収益認識基準は読みづらい?

上場企業のクライアント先を訪問した際や、収益認識基準セミナーでの参加者からの質問で、「収益認識に関する会計基準が非常に読みづらい」という声を聞きます。

理由はいくつかあると思いますが、まず収益認識基準は、原則主義と言われているIFRS第15号「顧客との契約から生じる収益」の定めを基本的にすべて取り入れていることから、抽象的な表現が多くなっています。

また、あらゆる業種の収益取引をカバーしようとしているため、基準の文言が一般的な表現に留まっています。
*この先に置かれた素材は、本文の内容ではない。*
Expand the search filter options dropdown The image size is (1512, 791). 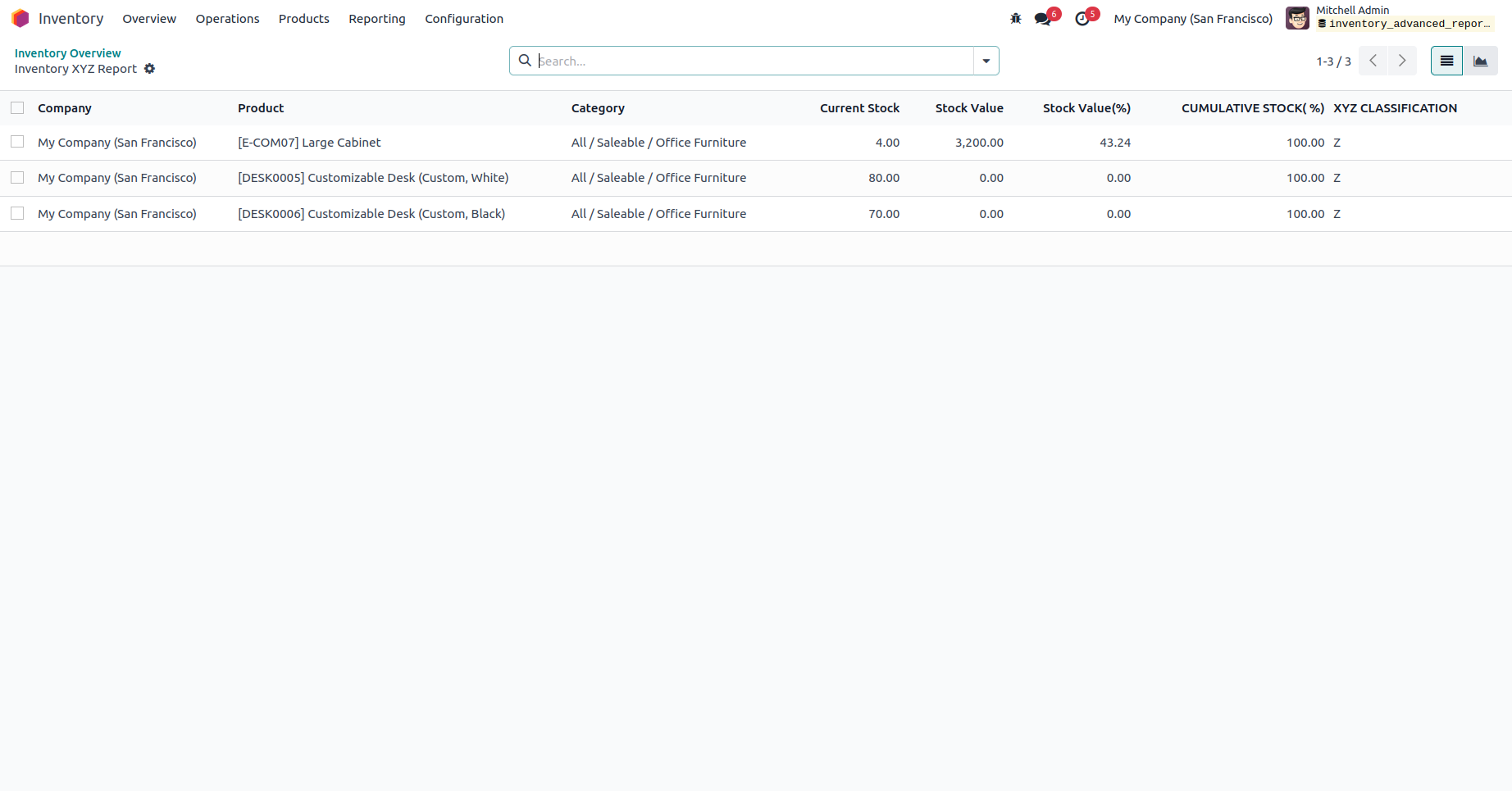(x=986, y=61)
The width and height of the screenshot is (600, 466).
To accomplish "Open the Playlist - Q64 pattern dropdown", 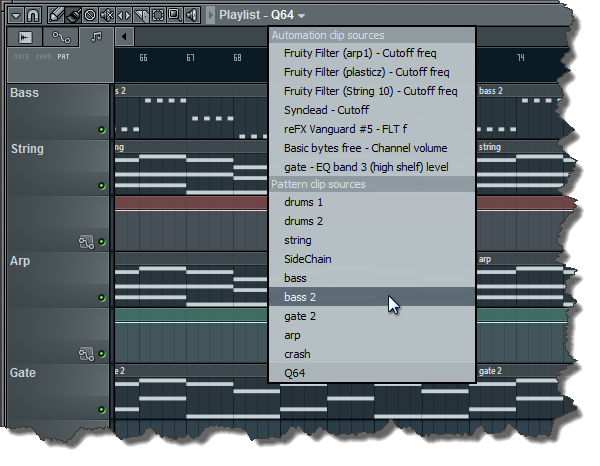I will coord(302,15).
(いまでこそ、IFRSの導入支援やセミナー講師として収益認識にも数多く触れていますが、数年前に初めてIFRS第15号を読んだときの率直な感想は、「ちょっと何言ってるか分からない。」でした。)

この点、細則主義である日本基準では、金額や%など細かい記載が基準上でも見られることから、日本基準に慣れ親しんでいる方ほど、抽象的かつ一般的表現である収益認識基準に違和感を覚えるのだと思います。

そして、この抽象的かつ一般的表現という特徴から、従来の収益認識時に比べて、自社としての判断や見積もりが必要となる場面が非常に多くなります。

そのため、取引の実態や契約書の内容を詳細かつ網羅的に把握する(場合によっては契約書の文言を見直す)とともに、会社独自の金額基準やルールの設定が求められるでしょう。

加えて、監査法人との協議・承認のもとで会計方針が固まっていくことから、従来にも増して監査法人との円滑なコミュニケーションが可能な社内体制の整備が望ましいと思われます。

先日も、ある会社様から「基準は読み込んだが、導入までのイメージが湧かないので助言がほしい」というお問い合わせをいただきました。

強制適用である2021年4月1日以降開始する会計年度の期首まで、それほど時間は残されていませんので、早めにご対応されることをお勧めします。